Heat transfer through cavity walls
Thesis DisciplineChemical Engineering
Degree GrantorUniversity of Canterbury
Degree NameDoctor of Philosophy
The aims of this study were: (a) to develop a numerical method and (b) to develop an experimental method for the prediction of heat transfer in a cavity in which radiative transfer, gaseous and solid conduction are occurring. In the experiments, the thermal conductivities of various materials (perspex, durotherm and particle board) were measured to within 1%. The rates of heat transfer across the materials (specimens) were measured for different values of: (a) temperature difference across the specimens - dT varied between 1°C and 51°C (b) material (specimen) thickness - 5.6mm, 9.7mm, 11mm, 12mm and 19mm thick specimens were used (c) cavity size - 30.5mm, 34.925mm, 35.5mm and 40.5mm diameter holes were used. The results are presented in graphical and tabular forms (rate of heat transfer versus temperature drop). As expected, the rates of total heat transfer decreased with increases in the hole size and specimen thickness. The effects of radiation transfer were assessed by blocking the holes with aluminium foil. The results showed that radiation transfer was small (about 5% of the total heat transferred).

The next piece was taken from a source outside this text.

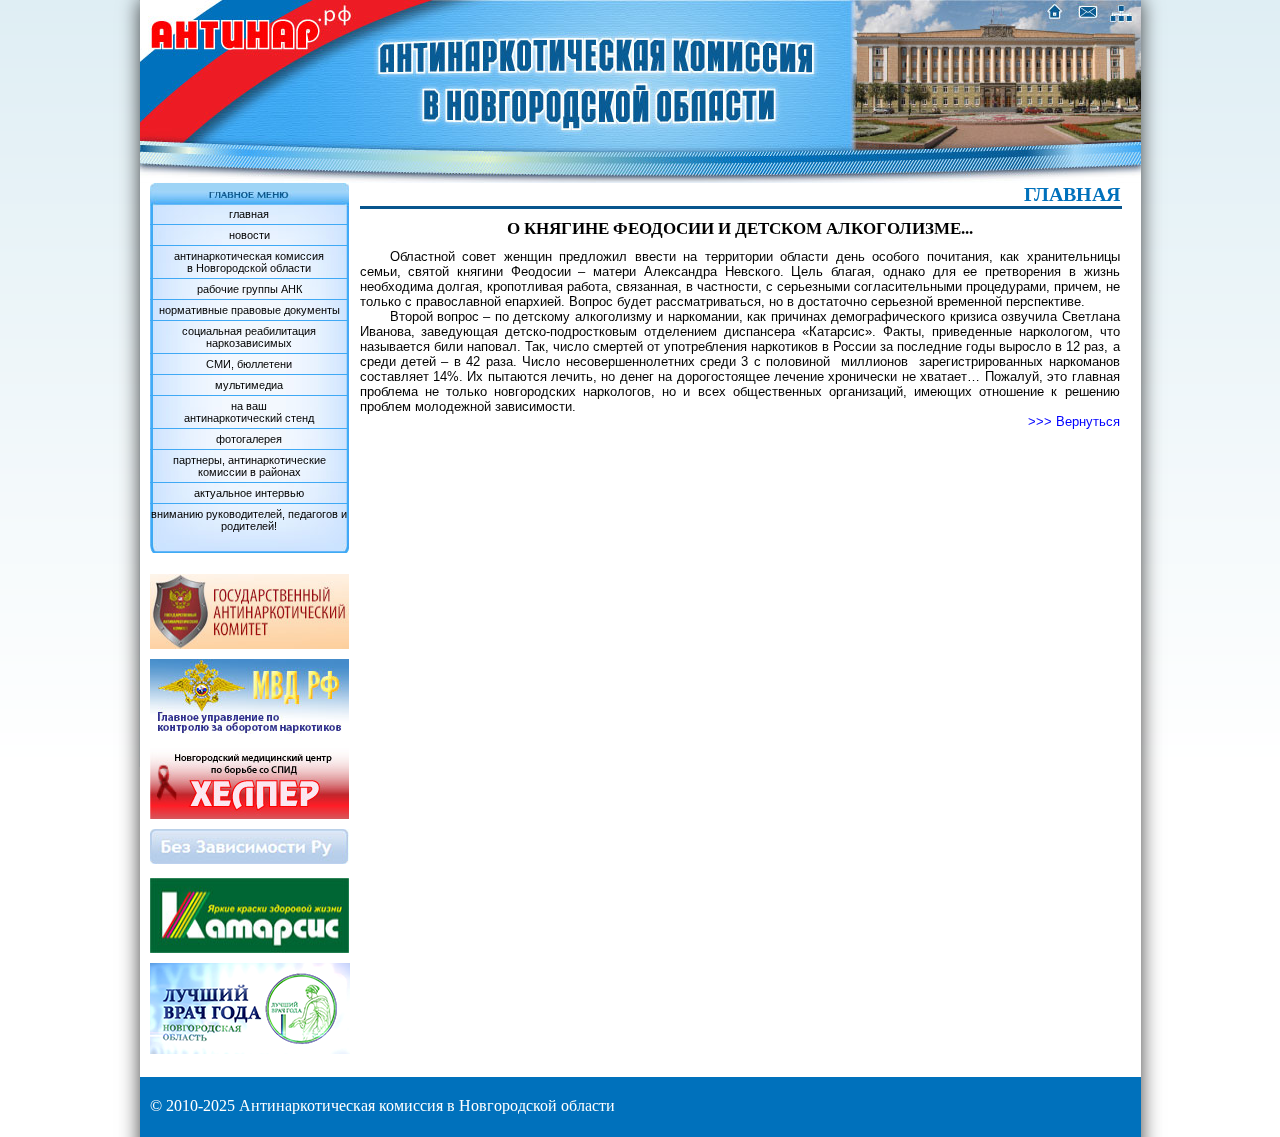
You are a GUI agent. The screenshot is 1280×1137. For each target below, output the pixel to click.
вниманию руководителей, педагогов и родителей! (249, 520)
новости (249, 235)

For four different values of the emissivity of aluminium (0.04, 0.11, 0.2 and 0.5), the method computed: (a) the heat transferred by solid conduction - this was found to be constant for all values of emissivity (b) the heat transferred by gaseous (air) conduction - this too did not vary with emissivity (c) the radiation transferred between the surfaces in the hole - this varied significantly with emissivity (d) the total heat transferred. The results obtained from the numerical simulations are presented in graphical and tabular forms. Depending on the emissivity value used, the percentage of radiation transfer varied between 2 and 15% of the total heat transferred. Correspondingly, the air conduction varied between 9 and 17% of the total heat transferred. Hence solid conduction was the dominant mode of heat transfer (68 to 89% of the total heat transferred). When using the material durotherm, the experimental and the theoretical results were in agreement within the limits of experimental error. When using perspex, only half of the results were within the limits of experimental error. The discrepancies for the perspex runs varied between 2 and 26%. Reasons are advanced to explain these discrepancies.